*Work to be completed*:
Nothing but the lines from the first line of the records through the line with "Наверх (13, 2150)" should be output, exactly as written and free of pictures.
------ Data extract ------
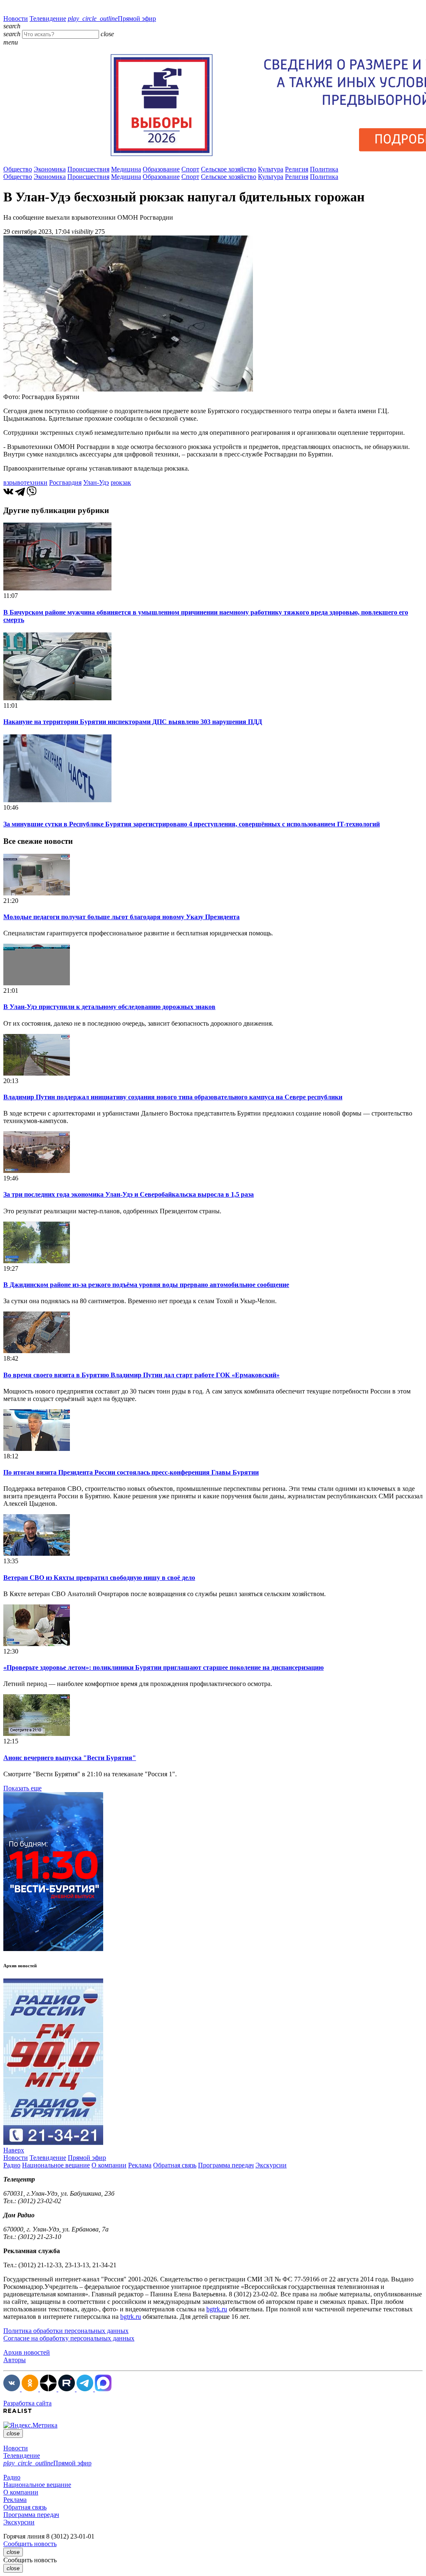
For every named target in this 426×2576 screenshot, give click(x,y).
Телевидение (48, 18)
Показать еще (22, 1788)
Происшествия (88, 169)
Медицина (126, 169)
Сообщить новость (30, 2543)
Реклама (139, 2165)
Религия (296, 169)
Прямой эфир (112, 18)
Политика (324, 169)
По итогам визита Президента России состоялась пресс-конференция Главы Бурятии (131, 1472)
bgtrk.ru (216, 2309)
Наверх (13, 2150)
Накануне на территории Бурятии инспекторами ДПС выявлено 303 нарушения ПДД (132, 721)
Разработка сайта (27, 2403)
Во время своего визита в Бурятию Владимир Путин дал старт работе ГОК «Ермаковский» (141, 1374)
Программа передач (226, 2165)
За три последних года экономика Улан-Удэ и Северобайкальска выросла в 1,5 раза (128, 1194)
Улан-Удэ (96, 482)
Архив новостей (26, 2352)
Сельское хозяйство (228, 169)
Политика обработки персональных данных (66, 2330)
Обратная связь (174, 2165)
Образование (161, 169)
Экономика (50, 169)
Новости (15, 18)
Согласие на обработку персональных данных (68, 2338)
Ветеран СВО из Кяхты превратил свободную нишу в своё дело (99, 1577)
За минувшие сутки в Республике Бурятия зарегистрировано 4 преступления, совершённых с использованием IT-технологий (191, 824)
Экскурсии (271, 2165)
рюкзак (121, 482)
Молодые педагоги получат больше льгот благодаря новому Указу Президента (121, 916)
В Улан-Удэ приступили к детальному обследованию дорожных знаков (109, 1006)
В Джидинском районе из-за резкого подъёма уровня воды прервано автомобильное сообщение (146, 1284)
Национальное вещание (56, 2165)
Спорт (190, 169)
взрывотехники (25, 482)
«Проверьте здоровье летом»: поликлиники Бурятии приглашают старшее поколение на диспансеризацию (163, 1667)
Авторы (14, 2359)
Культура (270, 169)
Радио (11, 2165)
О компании (109, 2165)
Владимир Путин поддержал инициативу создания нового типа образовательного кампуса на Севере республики (172, 1097)
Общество (17, 169)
------
*Result for this task*:
For every named target in this 426×2576 screenshot, give click(x,y).
Телевидение (48, 18)
Показать еще (22, 1788)
Происшествия (88, 169)
Медицина (126, 169)
Сообщить новость (30, 2543)
Реклама (139, 2165)
Религия (296, 169)
Прямой эфир (112, 18)
Политика (324, 169)
По итогам визита Президента России состоялась пресс-конференция Главы Бурятии (131, 1472)
bgtrk.ru (216, 2309)
Наверх (13, 2150)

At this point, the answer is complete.